Other – Osko payment

  1. In evidence is a screenshot of an Osko payment in the amount of $7,292.40 to the applicant on 7 October 2021. It is unclear who paid the amount to the applicant.

Timesheets

  1. In evidence are documents described as timesheets, which have been translated from “Chinese to the English language”. These timesheet records are not in numerical order and appear to cover a period from early February 2021 to July 2021. At the header of some of the timesheets it is recorded “sunny building construction”. These records span approximately 80 pages of the supporting material attached to the Application.

Payslips

  1. In evidence are also several payslips for the period of 13 April 2021 to 21 June 2021, indicating the applicant’s ordinary hours were 56 per fortnight, rate of pay was $30 per hour, and his fortnightly gross payment was $1,462 in “cash”.

SUBMISSIONS

  1. The applicant and respondent provided oral submissions during the telephone conference which were recorded. Those submissions will not be repeated in full but have been considered and will be referred to where relevant.

Applicant’s submissions

  1. The applicant submits that “based on the evidence we provide in our application” he should receive weekly compensation in the sum of “$1,482 gross weekly”.

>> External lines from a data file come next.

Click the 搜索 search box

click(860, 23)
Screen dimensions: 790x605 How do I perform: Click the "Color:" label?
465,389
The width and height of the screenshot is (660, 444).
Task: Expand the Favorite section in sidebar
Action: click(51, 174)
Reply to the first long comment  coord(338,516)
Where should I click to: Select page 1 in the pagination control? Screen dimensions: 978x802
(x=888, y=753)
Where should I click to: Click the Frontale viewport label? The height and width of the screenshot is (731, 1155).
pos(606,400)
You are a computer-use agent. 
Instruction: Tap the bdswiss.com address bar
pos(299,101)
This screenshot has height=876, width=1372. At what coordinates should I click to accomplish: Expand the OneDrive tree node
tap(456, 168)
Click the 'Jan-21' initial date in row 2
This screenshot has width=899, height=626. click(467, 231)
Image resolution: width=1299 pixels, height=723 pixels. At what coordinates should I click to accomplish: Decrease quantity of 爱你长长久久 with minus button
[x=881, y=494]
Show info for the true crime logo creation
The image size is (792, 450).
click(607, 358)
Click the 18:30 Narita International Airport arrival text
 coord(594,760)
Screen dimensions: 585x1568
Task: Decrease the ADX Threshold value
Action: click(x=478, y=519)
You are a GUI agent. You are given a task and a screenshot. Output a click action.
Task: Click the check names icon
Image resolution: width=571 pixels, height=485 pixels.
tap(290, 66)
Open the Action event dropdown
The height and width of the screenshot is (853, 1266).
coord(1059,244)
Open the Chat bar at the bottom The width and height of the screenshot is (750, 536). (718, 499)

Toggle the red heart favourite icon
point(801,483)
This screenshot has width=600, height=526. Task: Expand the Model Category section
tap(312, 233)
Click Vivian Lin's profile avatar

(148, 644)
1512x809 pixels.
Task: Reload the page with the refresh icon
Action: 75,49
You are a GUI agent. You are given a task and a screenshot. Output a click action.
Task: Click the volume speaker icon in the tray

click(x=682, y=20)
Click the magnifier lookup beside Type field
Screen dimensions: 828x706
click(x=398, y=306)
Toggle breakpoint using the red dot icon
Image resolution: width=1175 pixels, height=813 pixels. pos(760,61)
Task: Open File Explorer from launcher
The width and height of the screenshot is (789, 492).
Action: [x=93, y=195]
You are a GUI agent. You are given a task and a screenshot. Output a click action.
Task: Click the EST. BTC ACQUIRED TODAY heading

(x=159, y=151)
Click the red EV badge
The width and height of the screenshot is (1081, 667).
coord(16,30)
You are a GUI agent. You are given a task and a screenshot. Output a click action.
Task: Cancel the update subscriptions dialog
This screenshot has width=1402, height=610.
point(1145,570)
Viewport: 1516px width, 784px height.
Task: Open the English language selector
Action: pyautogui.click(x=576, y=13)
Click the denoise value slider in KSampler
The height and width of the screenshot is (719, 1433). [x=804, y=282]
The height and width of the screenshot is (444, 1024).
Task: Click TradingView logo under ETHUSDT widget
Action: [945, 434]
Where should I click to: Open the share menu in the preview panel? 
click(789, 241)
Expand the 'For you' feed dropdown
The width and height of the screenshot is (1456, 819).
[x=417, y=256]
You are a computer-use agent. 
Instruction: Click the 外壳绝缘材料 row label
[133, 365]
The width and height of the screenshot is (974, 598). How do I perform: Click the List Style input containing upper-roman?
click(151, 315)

  2. The applicant also submits that the applicant commenced working for the respondent from January 2021, and relies on his statement evidence and the evidence of Mr Chiang. The applicant contends that he worked 50 hours per week and was paid $26 per hour in cash from the respondent.

  3. The applicant refers to WeChat screenshots in evidence. The applicant submits that this shows a “transaction from his employer to support his weekly benefits” claim.

  4. The applicant’s submissions were, otherwise, not further developed.

Respondent’s submissions

  1. The respondent refers to the WeChat screenshots and submits that evidence should not be accepted, and, if so, very little weight should be given to it as financial evidence to support the applicant’s application. The respondent asserts that it is very difficult to decipher this evidence. It is difficult to identify what they are, who sent the WeChat messages and who seems to have deposited money into an account. The messages are in Chinese. The deposit of money does not appear to relate to the 52 weeks prior to the date of injury, for the purposes of determining the “relevant period” and assessing a higher PIAWE than the respondent has already determined.

  2. The respondent also refers to the lay statement evidence, which it contends is very brief. The respondent submits that it is unclear how these statements support any PIAWE application. Firstly, the respondent notes that there is reference to working on a full-time basis and then on average 57 hours per week, which is well in excess of full-time work. Secondly, the lay statements should not be given any weight. While the statements record that the applicant was being paid cash, the respondent contends that the applicant was “paid on the books” and there is evidence of payslips. If the applicant contends that there is other material in excess of the payslips, which would suggest cash payments or otherwise in excess of the PIAWE calculation, the respondent submits that there is no evidence. The respondent further submits that the WeChat screenshots should not be given any weight, in this regard.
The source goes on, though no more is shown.